京都銀行<8369>は1941(昭和16)年、京都府の北部、丹後地方にあった両丹銀行、宮津銀行、丹後商工銀行、丹後産業銀行の4行が合併して誕生した丹和銀行を前身とする。丹後地方を地盤としていたことから、本店は京都市内ではなく、北西部の福知山市に置いていた。
丹和銀行の前身である4行のM&A史を見ておこう。その一つ、両丹銀行は1936年の創立で、翌1937年に亀岡銀行を分割買収している。
宮津銀行は明治期の1893年の創立で、大正期に加悦銀行、丹後銀行のほか、積盛という銀行類似の組織をM&Aしている。
丹後商工銀行は1895年に創立した峰山銀行が前身。丹後産業銀行、北丹興業銀行、丹後起業銀行、丹後倉庫銀行、丹後共立銀行が糾合している。このうち、丹後産業銀行は冒頭で述べた同名行とは異なり、明治期の1897年〜1903年に存立した銀行である。

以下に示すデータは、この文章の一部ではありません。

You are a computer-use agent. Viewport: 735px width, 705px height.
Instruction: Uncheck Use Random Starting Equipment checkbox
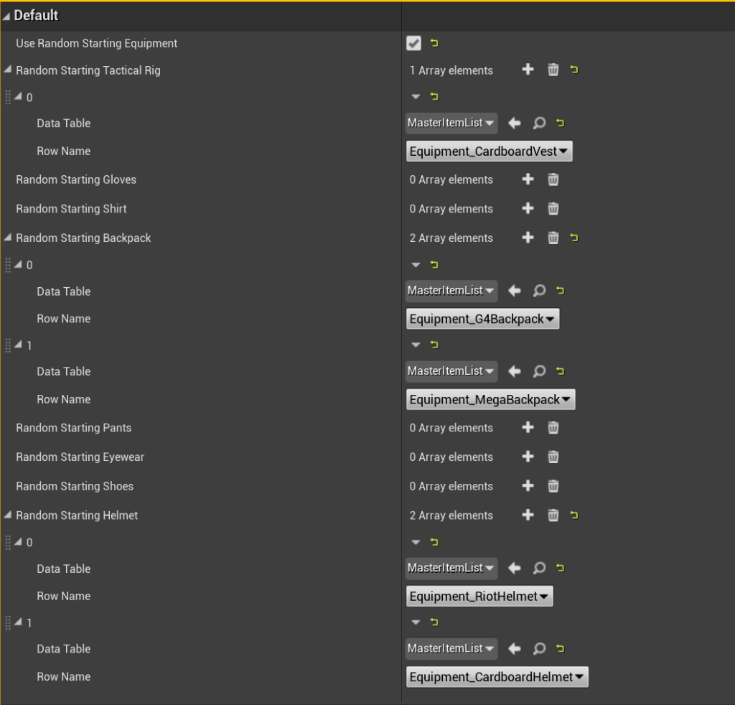click(x=413, y=44)
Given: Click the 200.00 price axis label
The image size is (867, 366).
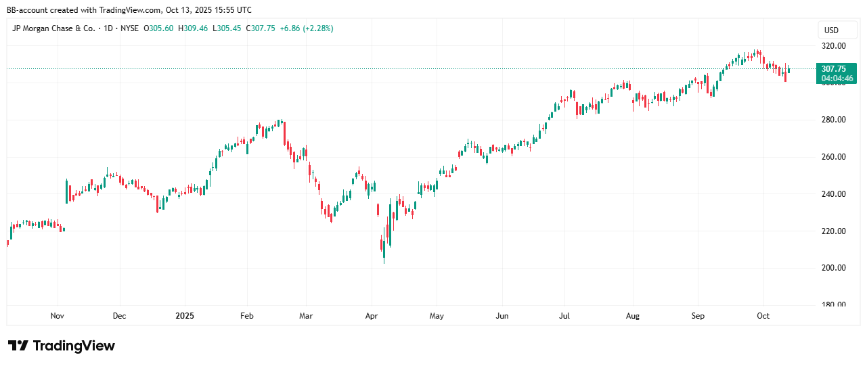Looking at the screenshot, I should coord(833,268).
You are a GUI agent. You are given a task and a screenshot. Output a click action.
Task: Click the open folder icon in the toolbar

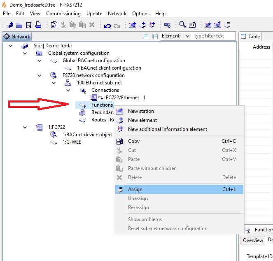click(19, 25)
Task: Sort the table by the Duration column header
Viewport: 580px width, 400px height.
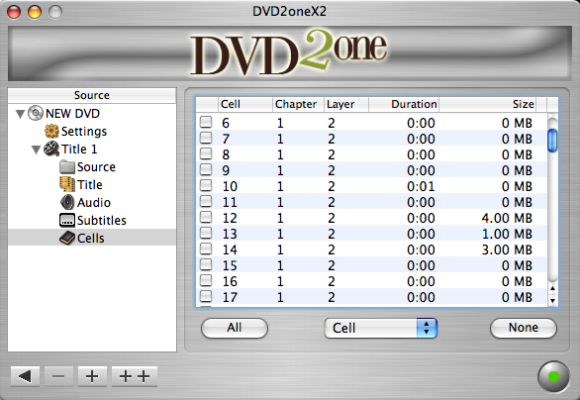Action: point(403,104)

丹和銀行は創立2年後の1943年に京都支店を開設し、京の都に“上洛”していく。その後、百三十七銀行、中丹銀行、京都大内銀行、嵯峨信用組合を傘下に収め、1951年に京都銀行と改称した。1953年に本店を福知山市から京都市下京区の現在地に移転した。

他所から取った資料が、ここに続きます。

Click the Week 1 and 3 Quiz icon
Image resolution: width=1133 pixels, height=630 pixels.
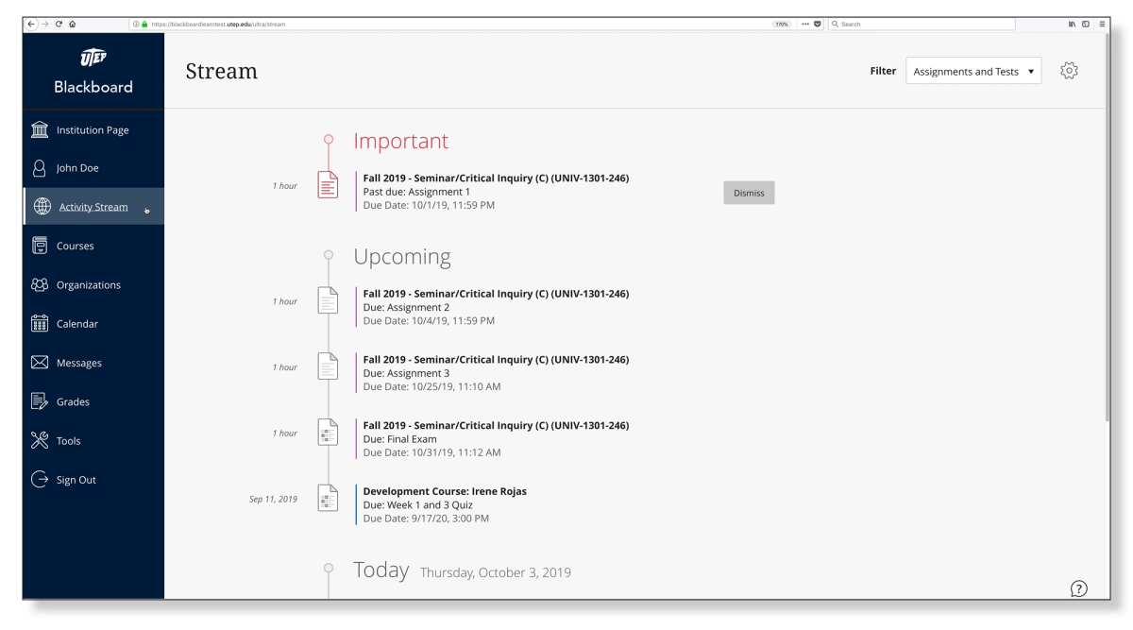pyautogui.click(x=328, y=499)
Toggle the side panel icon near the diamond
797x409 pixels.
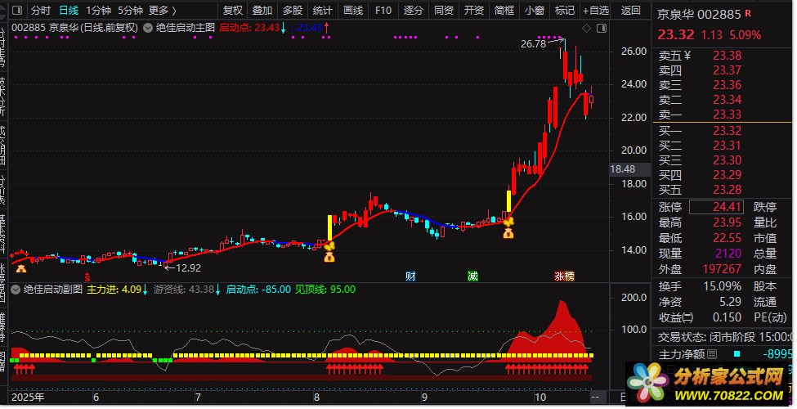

付け加えるならば、丹和銀行が買収した百三十七銀行は神戸銀行(その後の太陽神戸銀行。さくら銀行を経て、現三井住友銀行)の前身で、丹和銀行には分割買収されたことになる。
京都銀行が誕生するまで、京の都には地域金融の核となる地元地銀がなかった。第2次大戦前までは大手銀行の支店があり、小規模の地元地銀が数行あった程度。だが、そのいずれも結局は大手銀行に飲み込まれた。
京都市内には京都大内銀行だけが残った。同行は戦前、安田銀行(現みずほ銀行)と丹和銀行に分割譲渡され、戦時中の京都市内からは地元地銀が消滅した。1941年に京都銀行と改称して以降、京都銀行にM&Aはない
「地元銀行の設立を!」という声が高まったのは戦後のこと。日本銀行京都支店を歴任した一万田尚登日銀総裁も「大都会に本店銀行がないのは日本七不思議の一つだ」と地元本店銀行の必要性を説いたとされる。
だが、戦後の京都は大手都市銀行の支店のほか、信用金庫として全国有数の資金量を誇った京都中央信用金庫が大きな力を持ち、地銀の同行が県庁所在地の京都市はもちろん、京都府内でも資金量を増やすのは至難の業だった。そこで、2000年に滋賀県草津市に新規出店した。この出店を皮切りに、京都銀行は「広域型地銀」を標榜し、隣接県に出店攻勢をかけていった。
総預金残高は1978年に1兆円、1986年に2兆円、1990年に3兆円、2002年に4兆円、2006年に5兆円、2009年に6兆円となり、2021年9月末時点で8兆6572億円。同月末の貸出金残高は6兆310億円。総資産は12兆5330億円。預金残高、貸出金残高、総資産で京都銀行は全国の地銀トップクラスにある。どちらかと言えば、地銀の存在感が乏しい関西圏にあっては抜きん出ているといっていい。
京都銀行が強みの一つは地元優良企業のメインバンクになっていることがある。戦後京都ではベンチャー企業が勃興し、オムロン、任天堂、村田製作所、京セラ、堀場製作所、ワコールなどの「京都銘柄」と称される地元企業が、日本はもちろん海外にも名が知られる企業に成長した。京都銀行はそれら成長企業を主力行として支えてきた。
この勢いを生かし、2010年に同行が立ち上げたのが「京都銀行金融大学校」。開学目的は高度な金融知識を習得し、地域社会に奉仕する人材を育てること。2014年にはキリンビール京都工場跡地に桂川キャンパス(京都市南区)を完成した。